High inflation expectations emanating either from budget deficits or increase in forex rates, as short-term causes affecting inflation, determines the speed at which "every single rial increase in monetary base leads to inflation". 

According to the MRC report posted on its website "When inflation expectations are high, long-term bank deposits shift to short-term accounts and money flows to the financial markets, durable goods and ultimately to consumer goods.

It criticized the current methods of budget deficit funding, namely selling bonds and often borrowing from the sovereign wealth fund, saying these will produce “chronic inflation particularly in the next fiscal year”. 

"Bonds sold this year will mature in the upcoming years, which will financially overburden the government. Thus, inflation this year would be carried over to the next." 

Pointing to the significant role of debt market in plugging the budget deficit holes this year, the research organization was not convinced that the government can draw on this method next year, saying that bond market capacity will be limited. 

Perennial budget deficits and the lack of sustainable resources to compensate deficit spending have pushed up inflation in recent years, it recalled. 

"Steep decline in oil revenue in the past two years has led to persistent deficit spending and there are no sustainable resources” to fill the gaps. 

The budget was in the red to the tune of 1,270 trillion rials ($5 billion) in the first seven months of current fiscal year (March 20-Oct 21). The government was able to make do by selling 900 trillion rials ($3.6b) in bonds, divesting shares in state-run companies worth 340 trillion rials ($1.36b) and borrowing 120 trillion rials ($480 million) in "discretionary spending"  from the Central Bank of Iran. 

 

Monetary Policy

The MRC partially blamed the CBI's monetary policy in giving rise to inflation expectations that resulted in acute volatility in financial markets in the past year. 

It pointed to the steep decline in interbank interest rates in the first few months of the current fiscal year that pulled down “real interest rates".   

A real interest rate is an interest rate that has been adjusted to remove the effects of inflation to reflect the real cost of funds to the borrower and the real yield to the lender or investor.

Composition of money supply has changed due to decline in real interest rates, the MRC said, adding that the share of money (M1) increased and that of quasi-money (M2) diminished. 

MRC said the central bank regulates interbank interest rates and "could avoid the inflation-creating impact of money supply by increasing the rates at the appropriate time."   

Interbank interest started declining in November 2019 dropping from around 18% to 10% in June. Since then the rates soared to reach an average 14.8% in the fifth month of the fiscal year (August). It climbed further to 17.2% on average a month later and in October was an average 20%. 

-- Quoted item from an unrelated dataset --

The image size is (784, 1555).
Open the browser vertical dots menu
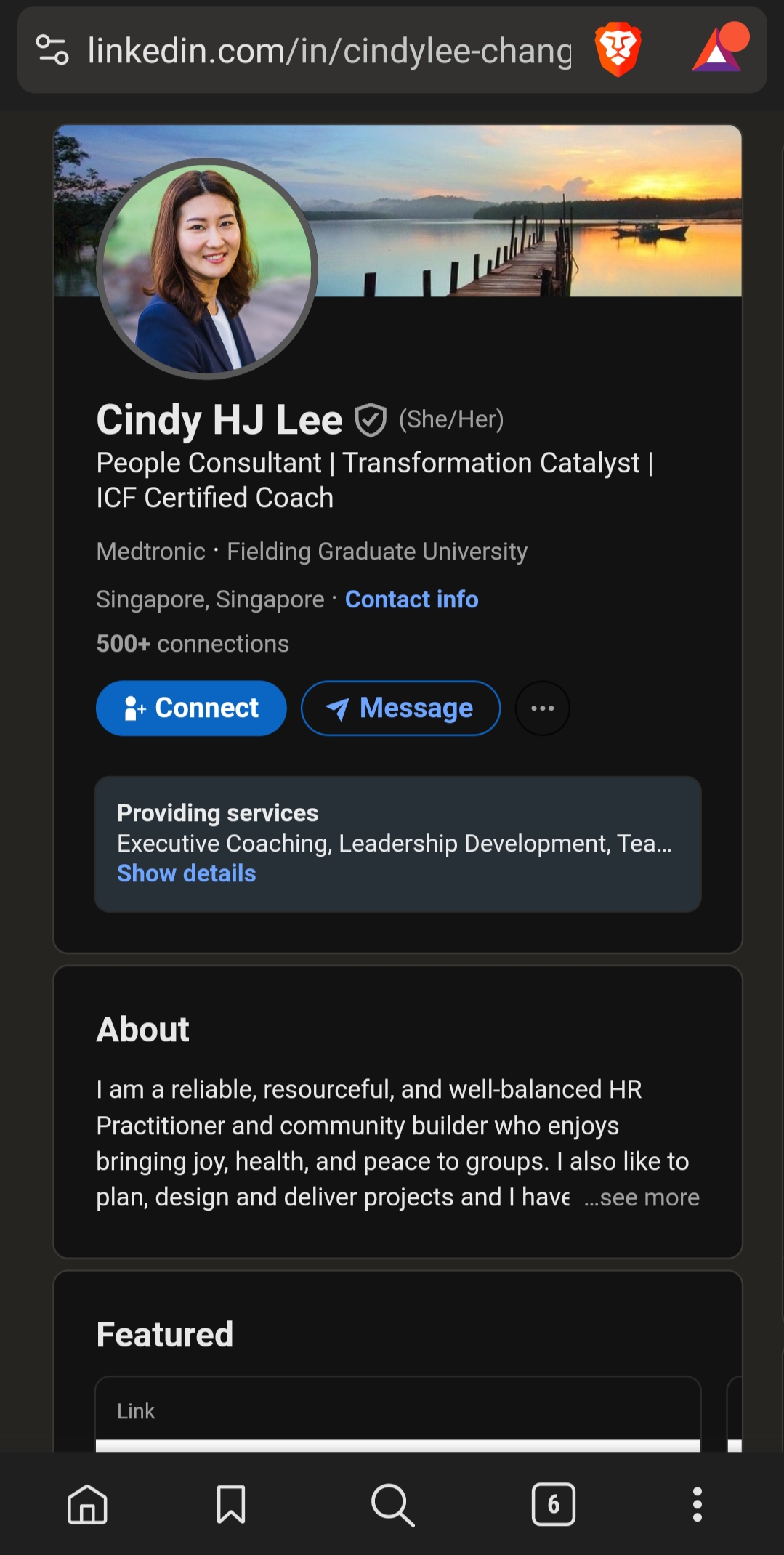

Broad money supply reached 28,958.9 trillion rials ($115b) at the end of H1 up 36.2% compared to the same period last year. The share of money (M1) was 6,007 trillion rials ($24b) by Sept. 21 -- up 80.2% year-on-year. M1 increased 40.6% in H1. 

M1 refers to highly liquid assets, including physical currency and coins, demand deposits, traveler checks, other checkable deposits and negotiable order of withdrawal (NOW) accounts.

M1 contributed to 20.7% of the total money supply in H1 -- the highest in seven years. It was 17.3% at the end of the last fiscal year. On the flip side, the share of quasi-money or M2 in money supply declined from 82.7% in mid-March to 79.3% in H1. 

"Rising inflation expectation due to the ballooning money supply has strongly swayed the [peoples’] unwillingness to keep their money in banks.

As per CBI data, total sight deposits rose by 2,572.5 trillion rials ($10.2b) in the period ending Sept. 21 to 5,407.4 trillion rials ($21.6b) -- a whopping 90.7% annualized growth.  Sight deposits rose 47.7% in six months. 

This is while term deposits had a slower pace with 28% annual growth reaching 22,951.9 trillion rials ($92b) and term deposits posted 12.2% growth in H1. 

Steep volatility in financial markets is a consequence of the increase in sight deposits seen in the flood of liquidity in the stock market from March to August followed by the unsurprising exodus to the currency and gold markets.